Вскоре подошел Елкин и почти вслед за ним – Камолов. Немного потолкавшись в фойе, они прошли на сцену. Здесь им никто не мешал, но разговор они вели вполголоса.
– Давайте «репетировать», а то подумают… Камолов взял баян, а Елкин стал выделывать какие-то коленца. Появился Сенька Венцель и неопределенно сказал, что все в порядке: скоро все соберутся. И действительно, через некоторое время подошли еще трое воспитанников.
Мишка заметил, что умолкла труба в комнате духового оркестра и ребята, занимавшиеся физкультурой в фойе, ушли.
В клубе стало тихо.

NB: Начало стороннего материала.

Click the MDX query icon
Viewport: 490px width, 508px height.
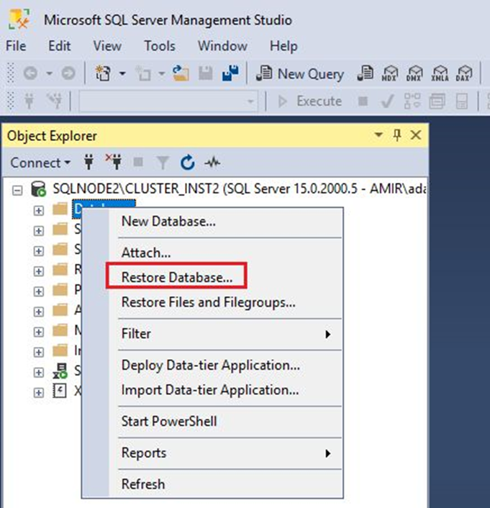(391, 73)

Хорошо это или плохо?
– А ну выйди. Глянь, – сказал Шевчук Сеньке Венцелю.
Заговорщики напряженно прислушивались к каждому звуку.
– Вот Костанчи что-то нет.
Сенька долго не являлся, а потом прямо от двери закричал:
– Идут! Крючки идут! Крючки!
– Кипеж! – раздался вдруг истошный выкрик Мишки Шевчука, и в тот же миг, без всяких команд и приказов, ребята бросились к дверям, закрыли их на все запоры, начали придвигать диваны и кресла. Когда надзиратели подошли к дверям зала – обе они оказались закрытыми.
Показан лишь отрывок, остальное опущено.